FASN, dietary fat intake, and risk of uterine leiomyomata in the Black Women's Health Study

Abstract

To replicate results from a previous genome-wide association study of European ancestry women, in which a positive association was found between uterine leiomyomata (UL) and rs4247357, a single-nucleotide polymorphism located near the fatty acid synthase (FASN) gene. Prospective cohort study. Not applicable. African-American women aged 23-50years, who were premenopausal and had an intact uterus in1997. None. We genotyped rs4247357 among 2,301 incident UL cases and 3,005 controls from the Black Women's Health Study (1997-2011).

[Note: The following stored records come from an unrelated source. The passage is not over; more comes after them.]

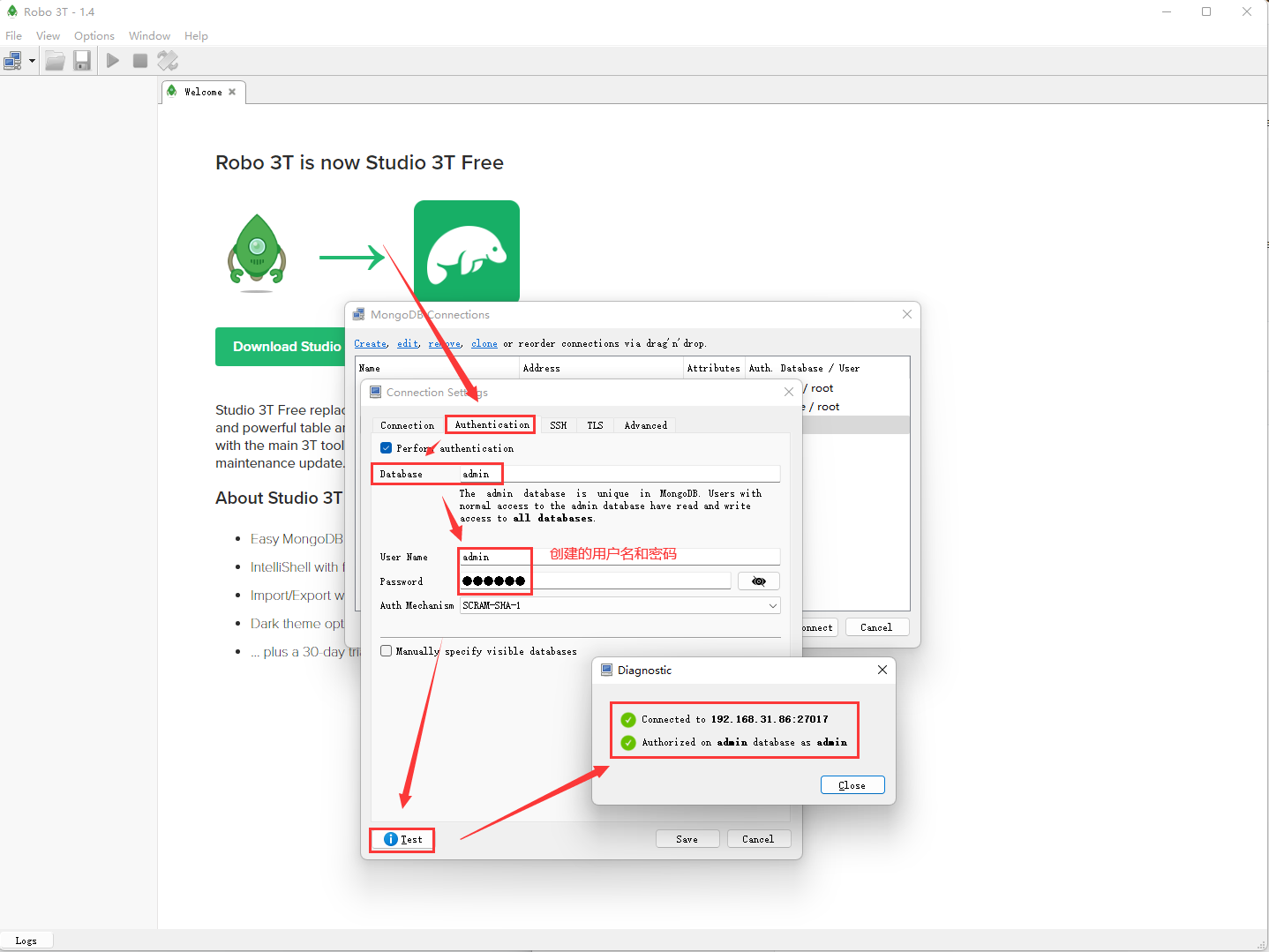Image resolution: width=1269 pixels, height=952 pixels.
Task: Enable Manually specify visible databases checkbox
Action: pyautogui.click(x=387, y=651)
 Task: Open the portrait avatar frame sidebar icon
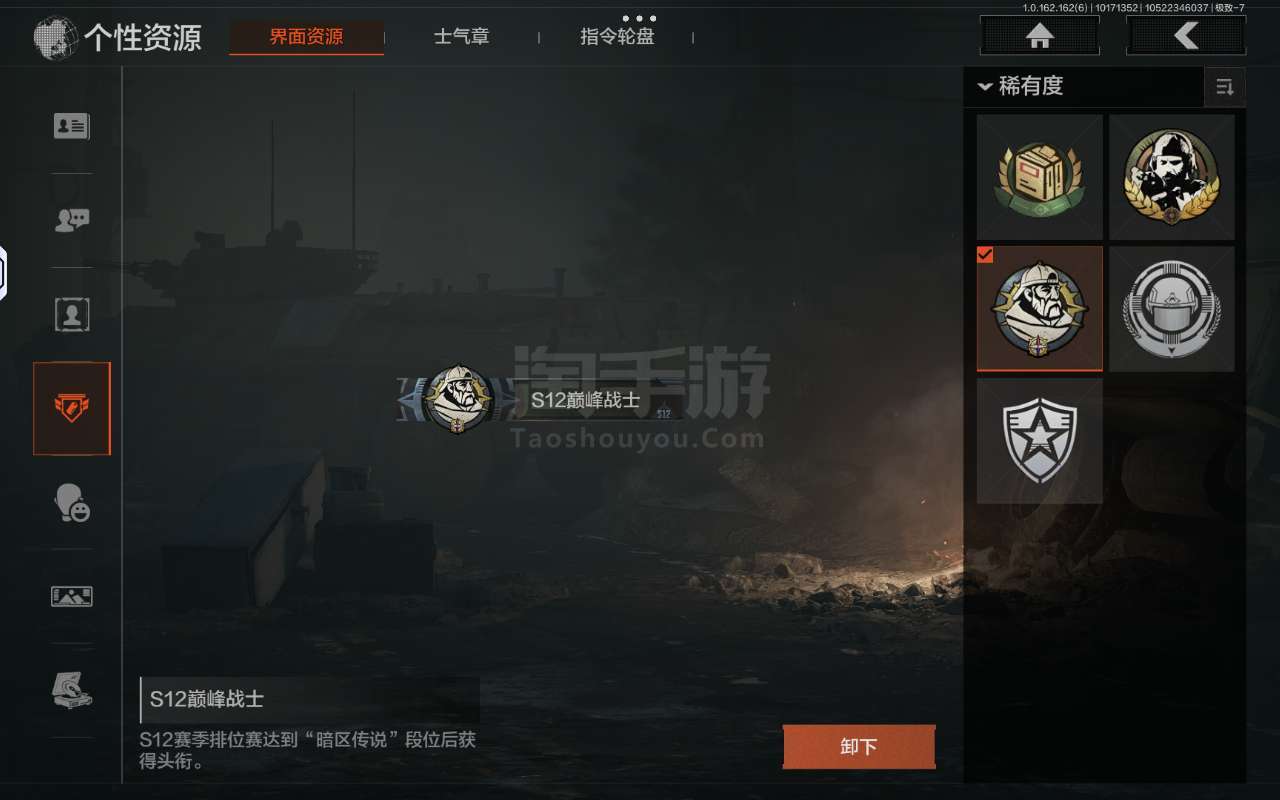[72, 315]
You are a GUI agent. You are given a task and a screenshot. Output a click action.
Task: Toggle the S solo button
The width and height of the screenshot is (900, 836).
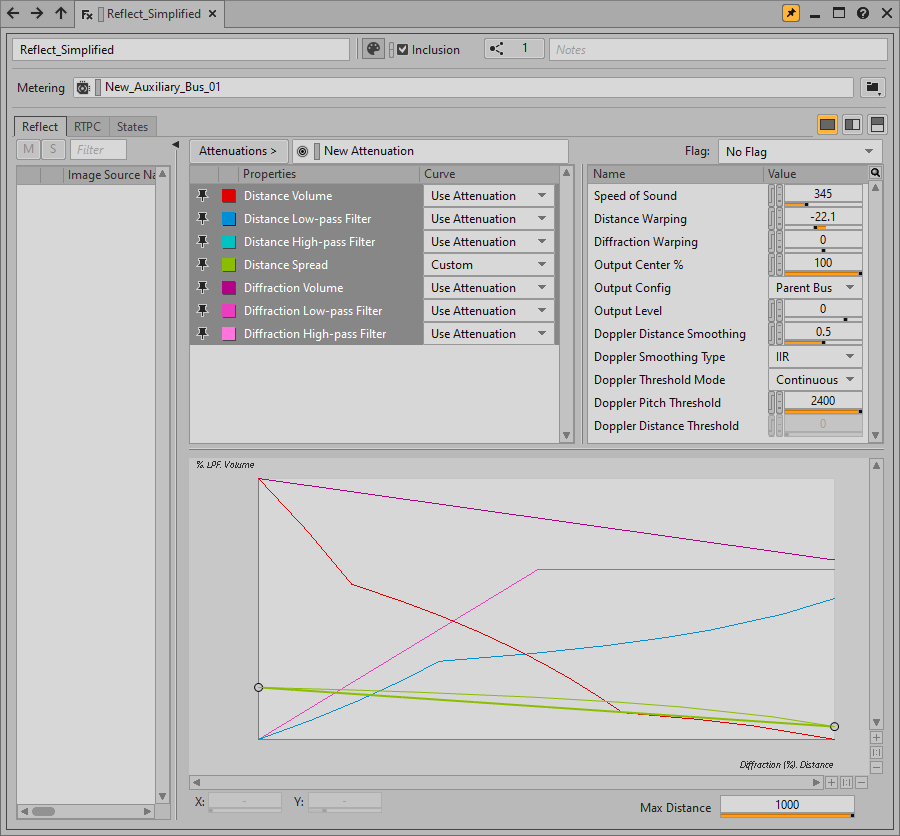[52, 150]
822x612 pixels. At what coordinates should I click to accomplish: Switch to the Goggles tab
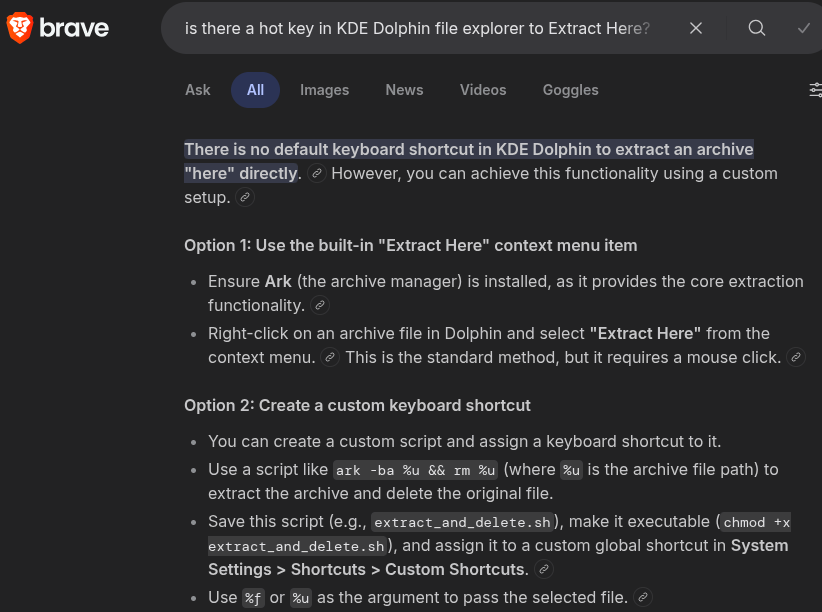point(570,89)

Odds ratios (ORs) and 95% confidence intervals (CI) were estimated using logistic regression with control for age, geographic region of residence, and percent European ancestry using a panel of validated ancestry informative markers. Overall, rs4247357 was not associated with UL risk. Relative to the CC genotype, ORs were 1.04 (95% CI 0.92-1.19) for the AC genotype and 1.09 (95% CI 0.93-1.29) for the AA genotype. A positive association was found, however, among those with higher European ancestry (≥40%). Relative to the CC genotype, ORs were 2.03 (95% CI 1.12-3.69) for the AC genotype and 2.44 (95% CI 1.20-4.96) for the AA genotype. Dietary fat intake also appeared to modify the FASN-UL association. Although there was little overall association between rs4247357 and UL risk, a positive association was observed among women with ≥40% European ancestry. Direct sequencing of this genomic region might be warranted to determine whether rs4247357, or some other variant, is causally related to UL.